### What you are asked to do
Using the Hijab-A-Thon article, explain in one to three sentences why Isra Chaker chose to wear her hijab after the events of Sept. 11.

Isra Chaker, an Islamic activist and advisor for the refugee awareness campaign at Oxfam America, addresses the crowd in the Reitz Grand Ballroom Wednesday night at the Hijab-A-Thon After Hours event hosted by UF’s Islam on Campus. The event was founded to promote the meaning of the hijab and what it means to those who wear it every day. When explaining why she chose to wear her hijab after the events of Sept. 11, Chaker said, “I believed in the hijab. I saw the beauty in it.”

Four UF students stood on the Plaza of the Americas Wednesday to carefully wrap pink, blue and purple scarves around the heads of others.

They welcomed about 300 students to try on or take home one of 100 scarves and ask questions about hijabs, a head covering worn in public by some Muslim women, for Islam on Campus’ Hijab-A-Thon, said Wafaa Ateyah, a 21-year-old UF psychology and women’s studies senior and the director of Islam Appreciation Month.

### Extracted entries

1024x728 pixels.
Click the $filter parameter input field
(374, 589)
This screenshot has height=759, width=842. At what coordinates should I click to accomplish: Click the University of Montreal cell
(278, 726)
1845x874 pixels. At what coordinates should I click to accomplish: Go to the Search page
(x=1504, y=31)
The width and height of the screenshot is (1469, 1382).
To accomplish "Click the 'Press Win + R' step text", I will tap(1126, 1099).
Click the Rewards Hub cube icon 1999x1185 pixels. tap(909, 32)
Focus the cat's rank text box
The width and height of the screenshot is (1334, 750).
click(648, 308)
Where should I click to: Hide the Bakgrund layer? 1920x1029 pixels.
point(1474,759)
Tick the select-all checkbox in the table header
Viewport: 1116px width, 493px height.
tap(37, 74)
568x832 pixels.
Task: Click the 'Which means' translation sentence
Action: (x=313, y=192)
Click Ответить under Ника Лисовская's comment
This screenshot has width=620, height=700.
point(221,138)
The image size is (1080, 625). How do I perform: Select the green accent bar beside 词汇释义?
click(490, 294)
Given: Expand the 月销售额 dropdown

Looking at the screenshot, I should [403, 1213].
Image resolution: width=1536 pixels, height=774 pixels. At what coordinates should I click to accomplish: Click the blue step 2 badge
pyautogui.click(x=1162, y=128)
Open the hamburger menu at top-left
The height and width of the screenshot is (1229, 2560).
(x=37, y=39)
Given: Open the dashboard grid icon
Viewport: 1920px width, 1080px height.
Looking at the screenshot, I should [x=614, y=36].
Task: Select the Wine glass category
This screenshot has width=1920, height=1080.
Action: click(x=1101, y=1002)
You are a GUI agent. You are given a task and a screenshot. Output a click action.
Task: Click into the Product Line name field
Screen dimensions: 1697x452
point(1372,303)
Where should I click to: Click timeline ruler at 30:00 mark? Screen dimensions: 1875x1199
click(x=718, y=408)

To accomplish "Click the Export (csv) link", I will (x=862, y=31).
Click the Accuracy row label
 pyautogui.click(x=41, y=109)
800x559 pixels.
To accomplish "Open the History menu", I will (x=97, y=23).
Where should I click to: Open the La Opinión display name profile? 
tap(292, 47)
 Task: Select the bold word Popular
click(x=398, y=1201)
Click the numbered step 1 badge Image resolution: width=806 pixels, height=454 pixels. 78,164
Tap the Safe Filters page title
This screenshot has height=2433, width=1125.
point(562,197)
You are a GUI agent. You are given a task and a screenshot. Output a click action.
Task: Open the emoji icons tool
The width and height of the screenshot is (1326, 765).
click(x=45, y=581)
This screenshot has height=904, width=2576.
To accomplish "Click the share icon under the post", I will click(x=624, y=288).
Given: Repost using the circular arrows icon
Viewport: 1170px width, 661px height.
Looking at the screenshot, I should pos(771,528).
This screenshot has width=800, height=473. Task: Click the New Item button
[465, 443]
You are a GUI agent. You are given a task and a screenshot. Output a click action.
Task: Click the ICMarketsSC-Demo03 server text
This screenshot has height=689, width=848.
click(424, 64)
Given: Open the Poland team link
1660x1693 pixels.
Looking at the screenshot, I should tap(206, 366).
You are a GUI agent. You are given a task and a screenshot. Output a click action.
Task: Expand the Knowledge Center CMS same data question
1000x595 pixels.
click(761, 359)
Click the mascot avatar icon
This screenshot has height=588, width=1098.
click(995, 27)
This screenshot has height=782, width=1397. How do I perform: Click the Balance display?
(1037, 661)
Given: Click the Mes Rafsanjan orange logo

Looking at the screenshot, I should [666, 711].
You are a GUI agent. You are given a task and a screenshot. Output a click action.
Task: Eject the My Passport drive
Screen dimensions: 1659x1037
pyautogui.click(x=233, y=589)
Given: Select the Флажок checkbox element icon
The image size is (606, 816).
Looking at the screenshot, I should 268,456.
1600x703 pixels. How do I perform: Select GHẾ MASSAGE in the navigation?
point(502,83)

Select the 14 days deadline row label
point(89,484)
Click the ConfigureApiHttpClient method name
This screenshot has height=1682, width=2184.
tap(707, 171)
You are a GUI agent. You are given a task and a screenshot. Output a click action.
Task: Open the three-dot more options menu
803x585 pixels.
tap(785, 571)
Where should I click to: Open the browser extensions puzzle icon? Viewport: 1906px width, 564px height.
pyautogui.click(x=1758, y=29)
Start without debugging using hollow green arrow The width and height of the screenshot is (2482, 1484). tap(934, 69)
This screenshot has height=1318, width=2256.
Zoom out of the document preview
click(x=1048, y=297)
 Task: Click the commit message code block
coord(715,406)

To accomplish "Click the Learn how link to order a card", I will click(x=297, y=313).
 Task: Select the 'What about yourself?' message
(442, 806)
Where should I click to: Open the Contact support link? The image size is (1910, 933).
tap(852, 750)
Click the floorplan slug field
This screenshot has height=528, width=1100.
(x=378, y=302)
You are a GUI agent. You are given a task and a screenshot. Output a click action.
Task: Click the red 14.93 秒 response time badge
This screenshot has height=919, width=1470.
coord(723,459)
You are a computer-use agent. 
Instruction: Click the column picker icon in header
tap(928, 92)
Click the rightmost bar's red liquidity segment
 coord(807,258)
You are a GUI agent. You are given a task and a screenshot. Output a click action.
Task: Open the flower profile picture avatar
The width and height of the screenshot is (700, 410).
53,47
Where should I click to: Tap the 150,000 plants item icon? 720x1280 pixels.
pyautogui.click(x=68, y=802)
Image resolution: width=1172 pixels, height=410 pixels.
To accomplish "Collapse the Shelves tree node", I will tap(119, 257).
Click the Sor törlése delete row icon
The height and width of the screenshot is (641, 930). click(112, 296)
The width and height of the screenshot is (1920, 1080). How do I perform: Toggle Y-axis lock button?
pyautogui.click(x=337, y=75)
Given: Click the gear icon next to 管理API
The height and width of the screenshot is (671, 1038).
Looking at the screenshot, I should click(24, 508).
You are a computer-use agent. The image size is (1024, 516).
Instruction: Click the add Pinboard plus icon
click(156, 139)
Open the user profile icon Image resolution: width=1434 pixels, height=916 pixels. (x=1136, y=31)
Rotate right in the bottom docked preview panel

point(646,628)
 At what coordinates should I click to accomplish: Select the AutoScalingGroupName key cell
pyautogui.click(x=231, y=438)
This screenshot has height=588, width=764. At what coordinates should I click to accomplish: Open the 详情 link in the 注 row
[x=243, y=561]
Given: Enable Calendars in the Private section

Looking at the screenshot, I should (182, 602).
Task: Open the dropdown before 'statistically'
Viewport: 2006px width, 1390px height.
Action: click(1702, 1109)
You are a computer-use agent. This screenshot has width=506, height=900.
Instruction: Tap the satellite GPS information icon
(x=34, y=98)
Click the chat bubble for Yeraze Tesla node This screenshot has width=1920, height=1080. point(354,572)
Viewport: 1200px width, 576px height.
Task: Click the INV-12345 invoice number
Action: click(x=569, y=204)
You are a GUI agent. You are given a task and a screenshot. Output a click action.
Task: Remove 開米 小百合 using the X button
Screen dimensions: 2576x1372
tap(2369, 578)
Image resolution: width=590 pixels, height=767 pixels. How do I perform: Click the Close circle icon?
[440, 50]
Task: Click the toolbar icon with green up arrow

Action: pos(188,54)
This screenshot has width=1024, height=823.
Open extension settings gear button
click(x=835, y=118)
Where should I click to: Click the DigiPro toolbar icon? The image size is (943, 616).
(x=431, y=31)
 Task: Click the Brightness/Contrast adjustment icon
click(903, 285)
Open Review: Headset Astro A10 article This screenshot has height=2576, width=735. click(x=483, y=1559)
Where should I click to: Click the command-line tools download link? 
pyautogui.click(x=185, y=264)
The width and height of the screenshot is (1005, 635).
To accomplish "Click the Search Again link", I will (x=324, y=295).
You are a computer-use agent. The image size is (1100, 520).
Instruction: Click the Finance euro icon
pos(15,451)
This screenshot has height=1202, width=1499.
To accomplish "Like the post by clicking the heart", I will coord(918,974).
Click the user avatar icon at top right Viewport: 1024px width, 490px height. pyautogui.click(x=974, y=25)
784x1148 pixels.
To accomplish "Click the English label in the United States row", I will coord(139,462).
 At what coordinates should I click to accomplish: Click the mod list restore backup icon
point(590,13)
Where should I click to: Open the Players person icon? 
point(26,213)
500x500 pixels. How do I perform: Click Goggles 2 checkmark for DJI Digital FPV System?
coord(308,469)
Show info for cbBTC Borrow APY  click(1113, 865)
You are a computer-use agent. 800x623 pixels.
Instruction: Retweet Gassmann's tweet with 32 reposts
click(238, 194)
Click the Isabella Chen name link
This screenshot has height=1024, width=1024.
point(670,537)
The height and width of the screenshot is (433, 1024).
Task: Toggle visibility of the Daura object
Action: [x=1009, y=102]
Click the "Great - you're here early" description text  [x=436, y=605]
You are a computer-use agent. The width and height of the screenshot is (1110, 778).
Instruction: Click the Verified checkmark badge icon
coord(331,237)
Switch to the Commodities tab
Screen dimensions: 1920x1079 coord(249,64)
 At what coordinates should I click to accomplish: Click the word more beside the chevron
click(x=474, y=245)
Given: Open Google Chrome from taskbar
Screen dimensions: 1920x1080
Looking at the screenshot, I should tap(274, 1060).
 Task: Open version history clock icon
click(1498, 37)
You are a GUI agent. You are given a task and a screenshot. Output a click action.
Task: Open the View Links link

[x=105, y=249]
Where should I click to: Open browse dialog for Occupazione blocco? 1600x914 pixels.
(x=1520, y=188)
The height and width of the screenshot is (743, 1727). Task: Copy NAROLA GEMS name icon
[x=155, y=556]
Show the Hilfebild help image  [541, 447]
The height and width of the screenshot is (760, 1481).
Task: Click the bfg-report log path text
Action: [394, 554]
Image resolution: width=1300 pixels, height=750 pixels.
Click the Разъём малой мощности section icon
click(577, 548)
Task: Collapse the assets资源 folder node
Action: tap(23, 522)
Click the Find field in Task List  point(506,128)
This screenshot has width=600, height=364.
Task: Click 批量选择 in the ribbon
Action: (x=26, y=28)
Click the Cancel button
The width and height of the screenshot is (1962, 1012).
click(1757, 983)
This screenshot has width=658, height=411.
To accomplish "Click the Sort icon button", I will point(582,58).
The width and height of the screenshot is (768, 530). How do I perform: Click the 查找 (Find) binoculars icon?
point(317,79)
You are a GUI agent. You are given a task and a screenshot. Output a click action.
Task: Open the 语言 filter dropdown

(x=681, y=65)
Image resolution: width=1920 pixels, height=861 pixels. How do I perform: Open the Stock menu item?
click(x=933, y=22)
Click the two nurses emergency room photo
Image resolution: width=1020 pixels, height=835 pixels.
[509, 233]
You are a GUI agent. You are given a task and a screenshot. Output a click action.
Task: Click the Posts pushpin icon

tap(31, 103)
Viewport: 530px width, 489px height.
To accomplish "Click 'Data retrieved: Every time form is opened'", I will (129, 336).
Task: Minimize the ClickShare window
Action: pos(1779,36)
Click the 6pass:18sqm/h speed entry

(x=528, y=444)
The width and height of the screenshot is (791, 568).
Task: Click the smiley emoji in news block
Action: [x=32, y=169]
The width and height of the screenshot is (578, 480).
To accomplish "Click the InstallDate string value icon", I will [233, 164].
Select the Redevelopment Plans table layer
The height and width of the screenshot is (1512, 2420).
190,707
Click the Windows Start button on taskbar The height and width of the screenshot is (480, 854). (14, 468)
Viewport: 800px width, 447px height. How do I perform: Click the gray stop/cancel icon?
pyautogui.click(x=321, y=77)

### Written reply
She said she believed in the hijab and saw the beauty in it.